You apparently don't have the firmware installed for the wireless chipset. Install either the net-wireless/iwl6000-ucode or sys-kernel/linux-firmware package.

----------

## SpiderPigLoki

No matter what package I install, both tell me the same in dmesg.

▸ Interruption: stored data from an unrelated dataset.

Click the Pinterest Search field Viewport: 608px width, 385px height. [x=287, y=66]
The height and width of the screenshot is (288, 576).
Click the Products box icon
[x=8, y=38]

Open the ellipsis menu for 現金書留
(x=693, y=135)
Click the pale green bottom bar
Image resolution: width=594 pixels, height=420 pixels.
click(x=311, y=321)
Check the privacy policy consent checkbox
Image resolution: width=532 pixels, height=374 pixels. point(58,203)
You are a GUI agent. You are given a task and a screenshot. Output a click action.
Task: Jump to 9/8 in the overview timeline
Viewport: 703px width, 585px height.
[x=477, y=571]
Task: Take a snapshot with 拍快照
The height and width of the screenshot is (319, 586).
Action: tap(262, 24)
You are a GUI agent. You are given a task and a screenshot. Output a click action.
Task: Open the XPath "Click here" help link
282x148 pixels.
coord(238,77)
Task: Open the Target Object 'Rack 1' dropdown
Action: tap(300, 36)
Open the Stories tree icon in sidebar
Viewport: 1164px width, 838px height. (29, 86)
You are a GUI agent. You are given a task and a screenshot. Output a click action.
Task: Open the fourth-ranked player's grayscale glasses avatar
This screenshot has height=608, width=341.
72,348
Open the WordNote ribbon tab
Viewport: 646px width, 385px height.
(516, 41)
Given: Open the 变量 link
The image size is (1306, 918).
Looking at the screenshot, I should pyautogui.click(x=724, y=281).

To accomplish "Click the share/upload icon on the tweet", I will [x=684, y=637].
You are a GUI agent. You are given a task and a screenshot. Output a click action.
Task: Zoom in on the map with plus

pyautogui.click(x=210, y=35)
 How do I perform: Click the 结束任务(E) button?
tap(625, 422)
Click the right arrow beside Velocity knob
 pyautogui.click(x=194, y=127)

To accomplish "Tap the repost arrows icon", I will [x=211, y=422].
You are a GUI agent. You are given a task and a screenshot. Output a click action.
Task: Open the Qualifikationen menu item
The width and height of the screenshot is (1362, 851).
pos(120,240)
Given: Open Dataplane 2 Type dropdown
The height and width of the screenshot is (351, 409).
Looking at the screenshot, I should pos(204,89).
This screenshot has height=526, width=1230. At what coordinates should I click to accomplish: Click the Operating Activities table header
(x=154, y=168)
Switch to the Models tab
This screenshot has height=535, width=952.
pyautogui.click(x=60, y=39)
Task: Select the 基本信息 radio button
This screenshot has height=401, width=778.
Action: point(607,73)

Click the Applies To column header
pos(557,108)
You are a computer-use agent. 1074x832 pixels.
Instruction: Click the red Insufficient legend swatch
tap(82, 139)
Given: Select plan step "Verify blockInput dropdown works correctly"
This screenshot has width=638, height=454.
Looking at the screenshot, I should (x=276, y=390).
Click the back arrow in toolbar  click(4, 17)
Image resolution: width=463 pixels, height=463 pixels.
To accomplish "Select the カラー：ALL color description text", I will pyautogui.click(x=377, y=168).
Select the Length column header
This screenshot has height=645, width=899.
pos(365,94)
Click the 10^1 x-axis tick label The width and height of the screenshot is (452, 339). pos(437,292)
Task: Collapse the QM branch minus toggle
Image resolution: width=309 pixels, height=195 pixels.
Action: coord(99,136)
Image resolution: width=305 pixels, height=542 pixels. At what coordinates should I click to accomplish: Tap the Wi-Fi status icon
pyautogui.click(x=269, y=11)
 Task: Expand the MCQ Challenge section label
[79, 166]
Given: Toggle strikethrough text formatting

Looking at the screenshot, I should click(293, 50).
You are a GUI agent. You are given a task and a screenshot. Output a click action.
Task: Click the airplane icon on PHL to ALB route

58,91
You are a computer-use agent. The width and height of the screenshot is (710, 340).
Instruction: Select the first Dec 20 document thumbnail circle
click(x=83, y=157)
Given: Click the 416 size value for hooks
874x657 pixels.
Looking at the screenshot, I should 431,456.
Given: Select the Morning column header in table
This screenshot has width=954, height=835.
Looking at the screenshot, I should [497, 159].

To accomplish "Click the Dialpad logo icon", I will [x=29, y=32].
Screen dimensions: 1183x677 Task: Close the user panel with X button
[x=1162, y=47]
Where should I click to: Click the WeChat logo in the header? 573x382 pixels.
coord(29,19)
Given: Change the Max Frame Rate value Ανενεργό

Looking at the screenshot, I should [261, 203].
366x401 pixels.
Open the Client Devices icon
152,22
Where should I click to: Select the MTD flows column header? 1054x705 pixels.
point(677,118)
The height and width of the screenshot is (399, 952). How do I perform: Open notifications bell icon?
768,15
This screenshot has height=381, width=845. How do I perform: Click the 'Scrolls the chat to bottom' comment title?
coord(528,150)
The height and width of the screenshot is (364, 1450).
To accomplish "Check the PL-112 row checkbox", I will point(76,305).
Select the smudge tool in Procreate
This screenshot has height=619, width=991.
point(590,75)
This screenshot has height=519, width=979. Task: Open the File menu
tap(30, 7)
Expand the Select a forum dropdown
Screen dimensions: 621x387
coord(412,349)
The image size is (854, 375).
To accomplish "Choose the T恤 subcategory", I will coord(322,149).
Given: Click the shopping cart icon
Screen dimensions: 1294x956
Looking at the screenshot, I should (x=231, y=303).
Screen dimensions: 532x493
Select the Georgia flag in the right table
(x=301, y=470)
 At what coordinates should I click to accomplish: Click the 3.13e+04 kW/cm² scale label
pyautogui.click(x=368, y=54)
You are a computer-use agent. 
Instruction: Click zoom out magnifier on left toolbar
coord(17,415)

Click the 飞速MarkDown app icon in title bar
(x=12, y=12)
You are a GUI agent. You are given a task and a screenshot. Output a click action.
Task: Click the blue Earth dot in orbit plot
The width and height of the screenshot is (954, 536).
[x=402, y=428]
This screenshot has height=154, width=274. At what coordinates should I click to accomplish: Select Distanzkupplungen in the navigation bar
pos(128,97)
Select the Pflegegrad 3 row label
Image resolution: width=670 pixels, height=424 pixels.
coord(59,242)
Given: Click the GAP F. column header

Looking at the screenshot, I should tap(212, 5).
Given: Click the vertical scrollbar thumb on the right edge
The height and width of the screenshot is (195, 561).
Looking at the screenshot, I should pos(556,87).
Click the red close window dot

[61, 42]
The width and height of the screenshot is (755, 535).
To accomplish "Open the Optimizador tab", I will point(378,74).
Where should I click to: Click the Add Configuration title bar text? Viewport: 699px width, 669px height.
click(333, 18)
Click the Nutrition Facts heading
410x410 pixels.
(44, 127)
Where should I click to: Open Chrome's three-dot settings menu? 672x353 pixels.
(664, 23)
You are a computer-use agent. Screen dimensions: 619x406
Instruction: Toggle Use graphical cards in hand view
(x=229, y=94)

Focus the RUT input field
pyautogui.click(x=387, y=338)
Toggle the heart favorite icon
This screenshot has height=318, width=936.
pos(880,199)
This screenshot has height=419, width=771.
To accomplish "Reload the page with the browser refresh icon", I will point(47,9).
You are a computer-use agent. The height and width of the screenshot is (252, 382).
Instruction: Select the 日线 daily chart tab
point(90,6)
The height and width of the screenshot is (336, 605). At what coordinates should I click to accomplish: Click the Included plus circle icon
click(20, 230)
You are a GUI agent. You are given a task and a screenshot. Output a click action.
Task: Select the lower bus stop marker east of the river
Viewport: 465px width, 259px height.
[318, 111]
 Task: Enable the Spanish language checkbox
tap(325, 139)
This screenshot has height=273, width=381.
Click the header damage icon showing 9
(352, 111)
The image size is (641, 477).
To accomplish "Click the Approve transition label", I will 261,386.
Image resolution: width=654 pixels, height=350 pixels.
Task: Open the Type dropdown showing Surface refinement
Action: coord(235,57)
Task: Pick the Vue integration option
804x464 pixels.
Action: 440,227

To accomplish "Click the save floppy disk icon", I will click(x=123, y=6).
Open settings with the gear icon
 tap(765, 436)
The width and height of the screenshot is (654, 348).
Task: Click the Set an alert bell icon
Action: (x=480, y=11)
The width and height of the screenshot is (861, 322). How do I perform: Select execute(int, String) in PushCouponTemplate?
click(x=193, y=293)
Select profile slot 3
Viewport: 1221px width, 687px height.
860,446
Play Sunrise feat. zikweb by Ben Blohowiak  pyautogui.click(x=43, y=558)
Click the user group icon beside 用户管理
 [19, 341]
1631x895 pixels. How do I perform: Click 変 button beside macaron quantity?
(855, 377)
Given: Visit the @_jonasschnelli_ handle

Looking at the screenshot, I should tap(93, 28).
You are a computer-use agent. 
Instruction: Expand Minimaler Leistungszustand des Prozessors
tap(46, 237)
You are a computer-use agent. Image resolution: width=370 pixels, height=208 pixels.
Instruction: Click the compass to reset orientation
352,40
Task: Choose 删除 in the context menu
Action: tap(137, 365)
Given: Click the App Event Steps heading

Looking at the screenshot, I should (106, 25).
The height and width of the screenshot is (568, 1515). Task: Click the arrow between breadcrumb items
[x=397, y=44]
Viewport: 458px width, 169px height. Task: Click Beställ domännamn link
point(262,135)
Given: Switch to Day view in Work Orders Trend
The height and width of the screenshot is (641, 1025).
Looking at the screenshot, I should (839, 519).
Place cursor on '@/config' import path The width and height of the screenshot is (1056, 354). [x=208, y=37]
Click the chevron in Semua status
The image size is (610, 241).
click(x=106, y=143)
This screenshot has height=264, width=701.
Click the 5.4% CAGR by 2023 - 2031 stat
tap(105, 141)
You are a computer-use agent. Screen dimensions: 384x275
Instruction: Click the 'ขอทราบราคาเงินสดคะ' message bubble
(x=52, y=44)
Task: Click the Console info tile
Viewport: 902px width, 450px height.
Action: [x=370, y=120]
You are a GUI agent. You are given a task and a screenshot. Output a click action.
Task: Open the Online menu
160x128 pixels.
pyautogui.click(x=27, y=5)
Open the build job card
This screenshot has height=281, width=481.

What I find interresting is the fact, that in dmesg it says

 *Quote:*   

> [   15.051234] iwlagn 0000:03:00.0: request for firmware file 'iwlwifi-6000g2a-5.ucode' failed. 

 

```

locate iwlwifi-6000g2a-5.ucode

/lib64/firmware/iwlwifi-6000g2a-5.ucode

/root/iwlwifi-6000g2a-ucode-17.168.5.2/iwlwifi-6000g2a-5.ucode
```

So it's there and both packages are not finding it

----------

## chithanh

Is iwlagn a module or built-in? Maybe at the time when it loads, there is no firmware present because the root filesystem has not been mounted yet.

----------

## SpiderPigLoki

It's compiled as a Module. From the helptext I also I got this 

```

The microcode is typically installed in /lib/firmware. You can         

look in the hotplug script /etc/hotplug/firmware.agent to               

determine which directory FIRMWARE_DIR is set to when the script          

runs.               
```

But this dir does not exist.

```

emerge hotplug

* Messages for package sys-apps/hotplug-20040923-r2:

 * WARNING: The hotplug init script is now gone (dead and buried).

 * WARNING: If you want to load modules for hardware that was already

 * WARNING: discovered at boot time, like the old hotplug init script

 * WARNING: did, then emerge the coldplug package, and add coldplug to

 * WARNING: a runlevel, e.g. # rc-update add coldplug boot

 * WARNING: All firmware loaded by the hotplug scripts needs to be

 * WARNING: moved to the /lib/firmware directory, as the scripts now

 * WARNING: expect it to be in that location.

 * If you still have the file /etc/hotplug/isapnp.rc on your system,

 * please delete it by hand, the file /etc/hotplug/pnp.rc supercedes i

```

EDIT: I ignored the warning, went with coldplug; started it and now it's working.

LED is on, Hotkey works and I can connect via NetwrokManager.

Just the last question (kinda dumb):

Is it bad, that I use a service that is dead and burried or can I juts stick with it? What's the worse that could happen?Last edited by SpiderPigLoki on Sun Jun 19, 2011 12:09 pm; edited 1 time in total

----------

## chithanh

So if you unload and reload the module, are you still unable to bring up the wlan0 interface? Note that genkernel may copy some modules to initramfs and if they get loaded from there, the firmware might be missing.

----------

## SpiderPigLoki

No I think you misunderstood (or I mistyped or something) it works fine.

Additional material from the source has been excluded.